## Data excerpts

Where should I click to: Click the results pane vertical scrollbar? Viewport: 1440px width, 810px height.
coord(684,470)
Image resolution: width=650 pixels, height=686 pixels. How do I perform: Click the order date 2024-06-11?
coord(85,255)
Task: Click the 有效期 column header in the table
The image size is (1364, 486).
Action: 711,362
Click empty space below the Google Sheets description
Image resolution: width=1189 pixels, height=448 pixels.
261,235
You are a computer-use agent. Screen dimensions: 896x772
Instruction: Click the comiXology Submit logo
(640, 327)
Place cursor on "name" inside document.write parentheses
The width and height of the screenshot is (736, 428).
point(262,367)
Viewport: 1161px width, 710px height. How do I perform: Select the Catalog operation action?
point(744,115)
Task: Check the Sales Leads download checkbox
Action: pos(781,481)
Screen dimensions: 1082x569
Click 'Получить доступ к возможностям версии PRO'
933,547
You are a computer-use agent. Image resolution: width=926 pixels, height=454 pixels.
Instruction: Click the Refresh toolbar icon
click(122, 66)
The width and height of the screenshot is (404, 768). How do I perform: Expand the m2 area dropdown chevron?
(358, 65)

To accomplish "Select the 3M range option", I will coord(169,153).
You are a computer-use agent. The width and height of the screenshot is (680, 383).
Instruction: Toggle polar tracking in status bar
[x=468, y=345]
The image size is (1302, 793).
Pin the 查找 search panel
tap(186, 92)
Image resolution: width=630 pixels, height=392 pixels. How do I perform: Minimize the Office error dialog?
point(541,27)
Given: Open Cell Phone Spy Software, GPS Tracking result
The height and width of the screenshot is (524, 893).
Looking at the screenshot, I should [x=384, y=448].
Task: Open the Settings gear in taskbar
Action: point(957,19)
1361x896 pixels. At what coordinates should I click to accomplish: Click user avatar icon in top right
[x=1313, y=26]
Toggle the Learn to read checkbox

## Exercise
Please edit all the items above, changing "Image resolution" to "Screen size" and keeping every other line unchanged.

## Finished exercise
Where should I click to: Click the results pane vertical scrollbar? Viewport: 1440px width, 810px height.
coord(684,470)
Screen size: width=650 pixels, height=686 pixels. How do I perform: Click the order date 2024-06-11?
coord(85,255)
Task: Click the 有效期 column header in the table
The image size is (1364, 486).
Action: 711,362
Click empty space below the Google Sheets description
Screen size: width=1189 pixels, height=448 pixels.
261,235
You are a computer-use agent. Screen dimensions: 896x772
Instruction: Click the comiXology Submit logo
(640, 327)
Place cursor on "name" inside document.write parentheses
The width and height of the screenshot is (736, 428).
point(262,367)
Viewport: 1161px width, 710px height. How do I perform: Select the Catalog operation action?
point(744,115)
Task: Check the Sales Leads download checkbox
Action: pos(781,481)
Screen dimensions: 1082x569
Click 'Получить доступ к возможностям версии PRO'
933,547
You are a computer-use agent. Screen size: width=926 pixels, height=454 pixels.
Instruction: Click the Refresh toolbar icon
click(122, 66)
The width and height of the screenshot is (404, 768). How do I perform: Expand the m2 area dropdown chevron?
(358, 65)

To accomplish "Select the 3M range option", I will coord(169,153).
You are a computer-use agent. The width and height of the screenshot is (680, 383).
Instruction: Toggle polar tracking in status bar
[x=468, y=345]
The image size is (1302, 793).
Pin the 查找 search panel
tap(186, 92)
Screen size: width=630 pixels, height=392 pixels. How do I perform: Minimize the Office error dialog?
point(541,27)
Given: Open Cell Phone Spy Software, GPS Tracking result
The height and width of the screenshot is (524, 893).
Looking at the screenshot, I should [x=384, y=448].
Task: Open the Settings gear in taskbar
Action: point(957,19)
1361x896 pixels. At what coordinates should I click to accomplish: Click user avatar icon in top right
[x=1313, y=26]
Toggle the Learn to read checkbox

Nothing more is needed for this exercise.